Berdasarkan Peraturan Menteri, disebutkan mengenai area-area yang dilarang untuk menerbangkan drone, yang meliputi:

  • Kawasan Udara Terlarang (prohibited area): kawasan udara yang tidak diijinkan sama sekali untuk lewati oleh pesawat udara apapun.
  • Kawasan Udara Terbatas (restricted area): kawasan udara yang digunakan untuk kepentingan negara saja, yang jika sudah tidak aktif bisa digunakan untuk sipil.
  • Kawasan Keselamatan Operasi Penerbangan (KKOP): wilayah sekitar bandar udara yang digunakan untuk kegiatan penerbangan.

Sementara dari jalur udara sendiri, drone juga tidak diijinkan terbang di:

  • Controlled Airspace: jalur udara yang digunakan untuk pelayanan penerbangan.
  • Uncontrolled Airspace di atas 150m. pada jalur udara yang tidak dijadikan pelayanan penerbangan pun, drone tidak diperkenankan terbang di atas 150m.

Berikut ini urutan tahap-tahap yang perlu dilakukan saat mengambil foto/video udara di airport dengan pergerakan pesawat aktif.

  1. Pastikan sudah mengantungi izin sesuai dengan peraturan yang berlaku di sebuah area.
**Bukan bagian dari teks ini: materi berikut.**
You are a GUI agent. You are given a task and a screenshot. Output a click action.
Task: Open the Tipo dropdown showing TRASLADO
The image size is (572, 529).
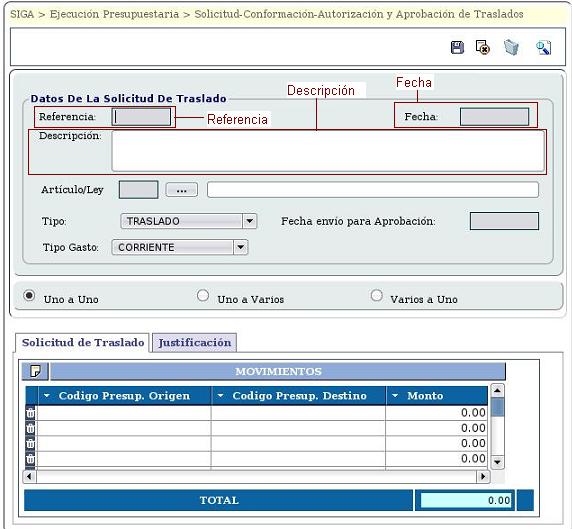pyautogui.click(x=189, y=221)
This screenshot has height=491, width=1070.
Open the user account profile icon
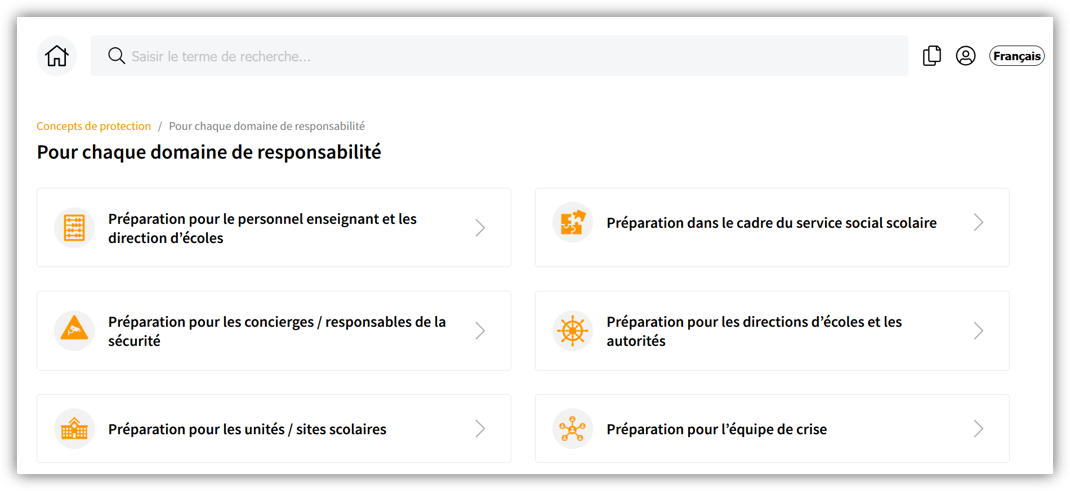tap(965, 56)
Koordinasikan perizinan dengan pemda Setempat serta otoritas Bandara. Di Indonesia perizinan terbang di Bandara harus sampai ke Pemprov / Pemkab dan Kementerian / Dinas Perhubungan, serta PT. Airnav.
  2. Saat tiba di bandara, segera lakukan koordinasi dengan otoritas bandara untuk meminta pendampingan sekuriti bandara selama operasional.
  3. Berkoordinasi dengan pihak Tower yang biasanya dikelola oleh PT. Airnav, untuk membicarakan jadwal take off dan landing, peta runway, apron dan taxiway, untuk menentukan posisi aman untuk operasional drone. Jangan lupa bawa 2 buah radio HT, 1 untuk tower, sementara satu lagi digunakan di posisi terbang.
  4. Saat standby di posisi operasional drone, laporlah kepada Tower, agar diberi informasi minimal beberapa saat sebelum pesawat taxi ke ujung landasan.
  5. Drone diterbangkan terlebih dahulu sebelum pesawat bergerak, untuk menjaga jarak aman antara drone dan pesawat terbang. Setelah posisi drone berada di posisi aman, laporlah kepada tower bahwa pesawat sudah aman untuk take off.
  6. Jangan gerakan drone anda selama pesawat belum take off. Ambil foto udara & Video udara di posisi yang aman.
  7. Setelah pesawat take off, baru daratkan kembali drone, lalu lapor ke tower bahwa drone sudah aman, yang artinya landasan sudah clear untuk pendaratan.